Supplied data:

'''

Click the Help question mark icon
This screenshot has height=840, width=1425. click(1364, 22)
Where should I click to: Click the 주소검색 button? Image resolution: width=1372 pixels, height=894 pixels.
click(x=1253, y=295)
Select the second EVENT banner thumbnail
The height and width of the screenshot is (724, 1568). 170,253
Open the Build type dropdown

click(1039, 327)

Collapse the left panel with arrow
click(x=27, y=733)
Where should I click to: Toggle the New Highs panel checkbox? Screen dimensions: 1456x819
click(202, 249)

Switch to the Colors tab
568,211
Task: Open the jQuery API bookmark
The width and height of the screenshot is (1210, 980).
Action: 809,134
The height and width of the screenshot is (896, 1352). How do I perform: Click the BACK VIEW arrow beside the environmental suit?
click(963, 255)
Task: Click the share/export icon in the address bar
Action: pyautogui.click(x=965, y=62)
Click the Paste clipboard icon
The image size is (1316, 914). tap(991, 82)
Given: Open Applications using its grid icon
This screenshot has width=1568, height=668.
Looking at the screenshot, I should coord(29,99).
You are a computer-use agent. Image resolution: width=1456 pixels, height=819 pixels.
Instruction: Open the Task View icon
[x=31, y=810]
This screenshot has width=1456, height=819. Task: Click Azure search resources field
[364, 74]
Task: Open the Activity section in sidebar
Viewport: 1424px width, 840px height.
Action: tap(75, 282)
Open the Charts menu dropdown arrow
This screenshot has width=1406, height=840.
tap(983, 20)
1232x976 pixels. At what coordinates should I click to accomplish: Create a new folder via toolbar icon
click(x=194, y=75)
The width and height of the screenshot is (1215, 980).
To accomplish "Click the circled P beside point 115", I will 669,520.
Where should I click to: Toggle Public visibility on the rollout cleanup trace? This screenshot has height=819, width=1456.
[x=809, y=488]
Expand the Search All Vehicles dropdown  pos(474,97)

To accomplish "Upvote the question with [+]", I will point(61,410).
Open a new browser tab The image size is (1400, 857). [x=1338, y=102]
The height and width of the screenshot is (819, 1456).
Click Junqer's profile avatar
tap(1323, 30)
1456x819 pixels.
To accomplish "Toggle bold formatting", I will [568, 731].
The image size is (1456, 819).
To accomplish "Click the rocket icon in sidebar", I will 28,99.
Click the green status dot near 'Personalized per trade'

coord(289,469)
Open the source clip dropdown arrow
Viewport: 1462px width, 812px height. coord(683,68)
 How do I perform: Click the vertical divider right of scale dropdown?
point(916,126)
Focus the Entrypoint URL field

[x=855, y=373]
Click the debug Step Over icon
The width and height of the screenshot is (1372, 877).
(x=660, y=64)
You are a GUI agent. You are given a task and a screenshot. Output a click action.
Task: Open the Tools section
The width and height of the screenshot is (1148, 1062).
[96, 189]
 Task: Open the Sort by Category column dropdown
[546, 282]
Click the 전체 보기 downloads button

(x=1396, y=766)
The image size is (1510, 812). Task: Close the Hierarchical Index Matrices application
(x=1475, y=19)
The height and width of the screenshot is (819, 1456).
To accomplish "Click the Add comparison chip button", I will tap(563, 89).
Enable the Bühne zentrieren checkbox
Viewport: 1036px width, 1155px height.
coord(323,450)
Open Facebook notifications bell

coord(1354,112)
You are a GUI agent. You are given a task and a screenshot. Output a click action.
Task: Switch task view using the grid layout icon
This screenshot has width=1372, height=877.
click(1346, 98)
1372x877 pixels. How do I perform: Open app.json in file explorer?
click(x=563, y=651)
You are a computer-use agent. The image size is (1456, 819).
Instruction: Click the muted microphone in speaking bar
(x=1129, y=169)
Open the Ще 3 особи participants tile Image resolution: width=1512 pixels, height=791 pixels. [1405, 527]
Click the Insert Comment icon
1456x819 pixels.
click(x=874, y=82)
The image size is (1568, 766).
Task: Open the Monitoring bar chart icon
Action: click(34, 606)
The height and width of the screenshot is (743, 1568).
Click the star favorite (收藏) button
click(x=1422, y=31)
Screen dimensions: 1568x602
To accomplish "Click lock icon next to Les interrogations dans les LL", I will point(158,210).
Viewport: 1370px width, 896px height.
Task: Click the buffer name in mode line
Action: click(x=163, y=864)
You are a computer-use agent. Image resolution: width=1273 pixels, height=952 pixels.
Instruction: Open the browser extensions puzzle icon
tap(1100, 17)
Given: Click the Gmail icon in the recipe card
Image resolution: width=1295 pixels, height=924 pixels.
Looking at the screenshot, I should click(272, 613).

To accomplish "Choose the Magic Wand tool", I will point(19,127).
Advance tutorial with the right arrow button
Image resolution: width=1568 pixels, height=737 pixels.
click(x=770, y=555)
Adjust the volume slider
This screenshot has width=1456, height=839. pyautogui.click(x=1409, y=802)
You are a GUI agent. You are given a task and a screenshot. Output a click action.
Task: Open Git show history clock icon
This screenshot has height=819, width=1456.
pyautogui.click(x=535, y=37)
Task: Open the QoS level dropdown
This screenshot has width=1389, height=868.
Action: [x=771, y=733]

'''

What to produce:
Reproduce all of the data exactly as given.

Answer section:
Click the Help question mark icon
This screenshot has height=840, width=1425. click(1364, 22)
Where should I click to: Click the 주소검색 button? Image resolution: width=1372 pixels, height=894 pixels.
click(x=1253, y=295)
Select the second EVENT banner thumbnail
The height and width of the screenshot is (724, 1568). 170,253
Open the Build type dropdown

click(1039, 327)

Collapse the left panel with arrow
click(x=27, y=733)
Where should I click to: Toggle the New Highs panel checkbox? Screen dimensions: 1456x819
click(202, 249)

Switch to the Colors tab
568,211
Task: Open the jQuery API bookmark
The width and height of the screenshot is (1210, 980).
Action: 809,134
The height and width of the screenshot is (896, 1352). How do I perform: Click the BACK VIEW arrow beside the environmental suit?
click(963, 255)
Task: Click the share/export icon in the address bar
Action: pyautogui.click(x=965, y=62)
Click the Paste clipboard icon
The image size is (1316, 914). tap(991, 82)
Given: Open Applications using its grid icon
This screenshot has width=1568, height=668.
Looking at the screenshot, I should coord(29,99).
You are a computer-use agent. Image resolution: width=1456 pixels, height=819 pixels.
Instruction: Open the Task View icon
[x=31, y=810]
This screenshot has width=1456, height=819. Task: Click Azure search resources field
[364, 74]
Task: Open the Activity section in sidebar
Viewport: 1424px width, 840px height.
Action: tap(75, 282)
Open the Charts menu dropdown arrow
This screenshot has width=1406, height=840.
tap(983, 20)
1232x976 pixels. At what coordinates should I click to accomplish: Create a new folder via toolbar icon
click(x=194, y=75)
The width and height of the screenshot is (1215, 980).
To accomplish "Click the circled P beside point 115", I will 669,520.
Where should I click to: Toggle Public visibility on the rollout cleanup trace? This screenshot has height=819, width=1456.
[x=809, y=488]
Expand the Search All Vehicles dropdown  pos(474,97)

To accomplish "Upvote the question with [+]", I will point(61,410).
Open a new browser tab The image size is (1400, 857). [x=1338, y=102]
The height and width of the screenshot is (819, 1456).
Click Junqer's profile avatar
tap(1323, 30)
1456x819 pixels.
To accomplish "Toggle bold formatting", I will [568, 731].
The image size is (1456, 819).
To accomplish "Click the rocket icon in sidebar", I will 28,99.
Click the green status dot near 'Personalized per trade'

coord(289,469)
Open the source clip dropdown arrow
Viewport: 1462px width, 812px height. coord(683,68)
 How do I perform: Click the vertical divider right of scale dropdown?
point(916,126)
Focus the Entrypoint URL field

[x=855, y=373]
Click the debug Step Over icon
The width and height of the screenshot is (1372, 877).
(x=660, y=64)
You are a GUI agent. You are given a task and a screenshot. Output a click action.
Task: Open the Tools section
The width and height of the screenshot is (1148, 1062).
[96, 189]
 Task: Open the Sort by Category column dropdown
[546, 282]
Click the 전체 보기 downloads button

(x=1396, y=766)
The image size is (1510, 812). Task: Close the Hierarchical Index Matrices application
(x=1475, y=19)
The height and width of the screenshot is (819, 1456).
To accomplish "Click the Add comparison chip button", I will tap(563, 89).
Enable the Bühne zentrieren checkbox
Viewport: 1036px width, 1155px height.
coord(323,450)
Open Facebook notifications bell

coord(1354,112)
You are a GUI agent. You are given a task and a screenshot. Output a click action.
Task: Switch task view using the grid layout icon
This screenshot has width=1372, height=877.
click(1346, 98)
1372x877 pixels. How do I perform: Open app.json in file explorer?
click(x=563, y=651)
You are a computer-use agent. The image size is (1456, 819).
Instruction: Click the muted microphone in speaking bar
(x=1129, y=169)
Open the Ще 3 особи participants tile Image resolution: width=1512 pixels, height=791 pixels. [1405, 527]
Click the Insert Comment icon
1456x819 pixels.
click(x=874, y=82)
The image size is (1568, 766).
Task: Open the Monitoring bar chart icon
Action: click(34, 606)
The height and width of the screenshot is (743, 1568).
Click the star favorite (收藏) button
click(x=1422, y=31)
Screen dimensions: 1568x602
To accomplish "Click lock icon next to Les interrogations dans les LL", I will point(158,210).
Viewport: 1370px width, 896px height.
Task: Click the buffer name in mode line
Action: click(x=163, y=864)
You are a computer-use agent. Image resolution: width=1273 pixels, height=952 pixels.
Instruction: Open the browser extensions puzzle icon
tap(1100, 17)
Given: Click the Gmail icon in the recipe card
Image resolution: width=1295 pixels, height=924 pixels.
Looking at the screenshot, I should click(272, 613).

To accomplish "Choose the Magic Wand tool", I will point(19,127).
Advance tutorial with the right arrow button
Image resolution: width=1568 pixels, height=737 pixels.
click(x=770, y=555)
Adjust the volume slider
This screenshot has width=1456, height=839. pyautogui.click(x=1409, y=802)
You are a GUI agent. You are given a task and a screenshot. Output a click action.
Task: Open Git show history clock icon
This screenshot has height=819, width=1456.
pyautogui.click(x=535, y=37)
Task: Open the QoS level dropdown
This screenshot has width=1389, height=868.
Action: [x=771, y=733]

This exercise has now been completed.